▶ Exercice court 1: Relevez toutes les personnes désignées par leur nom dans l'extrait sur les nominations de Trump.
▶ Exercice court 2: Rédigez la suite de l'extrait sur les nominations de Trump, en reprenant juste après sa dernière phrase.

Depuis son élection, Donald J. Trump, qui deviendra bientôt le 45e président des États-Unis, multiplie les nominations visant à constituer l’équipe du prochain gouvernement américain. Cette période de transition, traçant habituellement les contours des changements annoncés lors du mandat qui s’amorcera, se déroule cette année sous le regard médusé des observateurs de la scène politique américaine, alors que le président désigné, fidèle à ses engagements électoraux, procède à des nominations non conformes à ce qui est habituel et attendu.

Il n’est guère surprenant alors que plusieurs nominations de Trump fassent frémir et suscitent l’outrage des classes politique et médiatique traditionnelles. La nomination récente de Carl Icahn comme conseiller spécial en matière de réglementation se démarque également de la norme. Cette nomination est soit le signal avertisseur d’une massive déréglementation des marchés financiers américains, soit un habile calcul pour faire en sorte qu’une réglementation efficace et nécessaire soit proposée et défendue par un praticien en règle de toutes les manigances pour contourner la réglementation en place. L’annonce, le 4 janvier dernier, de la nomination de Jay Clayton à la tête de la Security and Exchange Commission (SEC, l’équivalent américain de notre Autorité des marchés financiers), nous laisse entrevoir que la déréglementation sera la voie retenue.

Qui est Carl Icahn ?

Carl Icahn s’est démarqué comme un spécialiste des prises de contrôle hostiles durant les années 1980, un actionnaire prédateur (corporate raider) craint par les dirigeants d’entreprise de cette époque. Cette méthode a depuis évolué, et Icahn est devenu le modèle, un parangon de l’actionnaire activiste. Acquérant une petite participation dans une société cotée en Bourse, il réussit à faire pression sur l’entreprise et son conseil de manière si efficace qu’il parvient habituellement à obtenir ce qu’il demande. Des exemples ? Il a forcé Apple à procéder à des rachats d’actions et à verser des dividendes, car il estimait que l’entreprise conservait trop de liquidités dans ses coffres. Il a forcé eBay à séparer et à vendre la division PayPal. Il a été l’architecte de la vente de Family Dollar à Dollar Tree… En fait, ses interventions se comptent par centaines.

Sa façon de procéder est bien connue : il acquiert entre 5 % et 10 % des actions d’une entreprise, envoie une lettre méprisante à l’endroit de la direction actuelle de la société, la lettre faisant également valoir qu’il détient la solution à toutes les difficultés qu’il perçoit dans l’entreprise en question. Si l’entreprise n’obtempère pas immédiatement, il menace de tenir une course aux procurations (proposition d’une liste de candidats — favorables à l’activiste — à l’élection des administrateurs), et si aucune entente n’est possible, il met sa menace à exécution et en sort habituellement gagnant.

Activisme

L’activisme actionnarial est un sujet qui divise. Certains y voient la solution à tous les maux et pensent que les actionnaires devraient s’approprier tous les droits. D’autres y voient la menace d’une pression accrue pour gérer à court terme et le risque d’une expropriation de valeur des détenteurs de titres de dette et des employés au profit des actionnaires.

▶ Données sources:
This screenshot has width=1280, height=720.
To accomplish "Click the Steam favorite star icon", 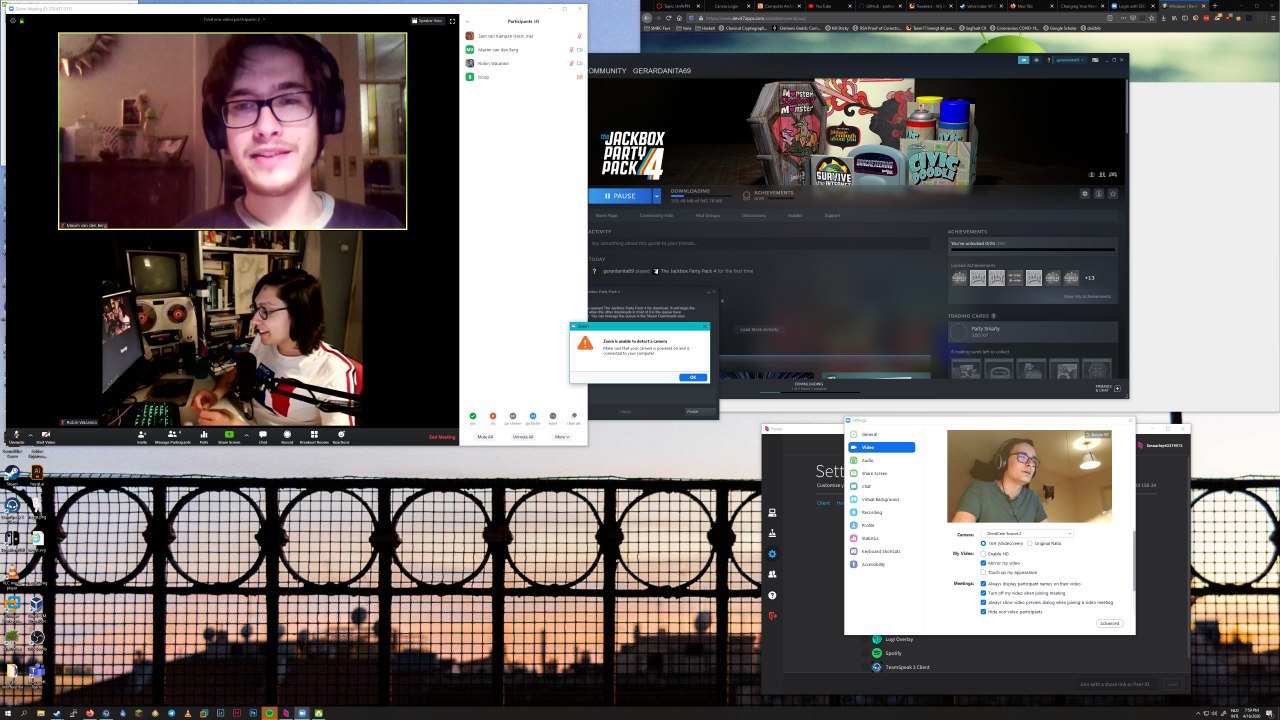I will click(x=1113, y=194).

▶ Réponse attendue 1: Donald J. Trump, Carl Icahn, Jay Clayton

▶ Réponse attendue 2:
Dans les faits, les études démontrent que l’activisme actionnarial se présente sous de nombreuses formes, et que les cas où l’activisme crée réellement de la valeur à long terme sont plutôt rares. Ainsi, l’activisme est efficace pour produire un soubresaut à la hausse du prix de l’action à court terme et crée parfois de la valeur pour les activistes eux-mêmes lorsqu’ils réussissent à faire vendre l’entreprise (s’appropriant ainsi la prime à la vente).

Doit-on craindre cette nomination ? Icahn voudra sans doute faire valoir que la SEC, par ses exigences en matière de conformité, astreint les entreprises à engager des coûts exorbitants (et du temps) pour se plier à la réglementation actuelle.

On peut présumer qu’Icahn a certainement joué un rôle important dans la nomination d’une personne partageant ses vues pour présider la SEC. En effet, l’équipe de Trump a déjà annoncé que Jay Clayton, un avocat d’un grand bureau new-yorkais et proche des milieux financiers, sera désigné pour assumer ces responsabilités.

Icahn voudra probablement revoir certaines dispositions mises en avant par la SEC, découlant de l’application de la loi-cadre Dodd-Frank, qui restreignent le champ d’action des activistes.

Ainsi, la réglementation actuelle force les investisseurs à divulguer le fait qu’ils ont accumulé 5 % ou plus des actions d’une société et cette divulgation doit se faire à l’intérieur de 10 jours suivant la date à laquelle le seuil de 5 % a été atteint.

De façon générale, les activistes aimeraient éliminer toute réglementation qui confère un certain pouvoir aux conseils d’administration et souhaiteraient transférer ce pouvoir directement aux actionnaires, les vrais propriétaires selon eux.

Échappatoire fiscale

La pression est forte depuis quelques années pour que la SEC modifie sa réglementation en ce sens. L’accès par les actionnaires au processus de nomination des administrateurs, par exemple, a été un important cheval de bataille des partisans des droits des actionnaires en 2015 et 2016. Ceux-ci militent farouchement pour l’élimination des dragées toxiques, des élections d’administrateurs par échelonnement de mandats, des actions à droits de vote inégaux, etc.

Si le lobbyisme en ce sens ne fait aucun doute, la SEC et le gouvernement américain ont su, depuis quelques années, assurer un dialogue nuancé où sont notamment intervenus certains de ses commissaires influents, et plusieurs autorités importantes en la matière, tel le juge en chef de la Cour suprême du Delaware. La SEC a su maintenir et appliquer l’esprit de la loi Dodd-Frank même si les dispositions retenues jusqu’à présent ne font pas l’unanimité.

Bien que M. Trump ait pris des engagements à ce sujet, Icahn tentera certainement de bloquer toute tentative de fermer l’échappatoire fiscale que constitue le « carried interest », qui confère d’énormes avantages financiers aux fonds de couverture comme ceux de M. Icahn ainsi qu’aux fonds dits de placement privé (private equity funds).

Par contre, Icahn a souvent plaidé pour que le Congrès américain élimine les dispositions fiscales qui offrent d’énormes avantages aux entreprises qui acquièrent une société étrangère dans un pays à faible taux d’imposition sur les profits et qui déménagent dans ce pays (tax inversion), comme l’a fait Valeant en se basant au Québec après l’acquisition de Biovail.

La nomination de Carl Icahn, suivie de celle de Jay Clayton, par Donald Trump envoie aujourd’hui un signal ambigu sur les intentions et la position du nouveau gouvernement en matière de réglementation. Les loups sont-ils dans la bergerie ? On le saura très rapidement.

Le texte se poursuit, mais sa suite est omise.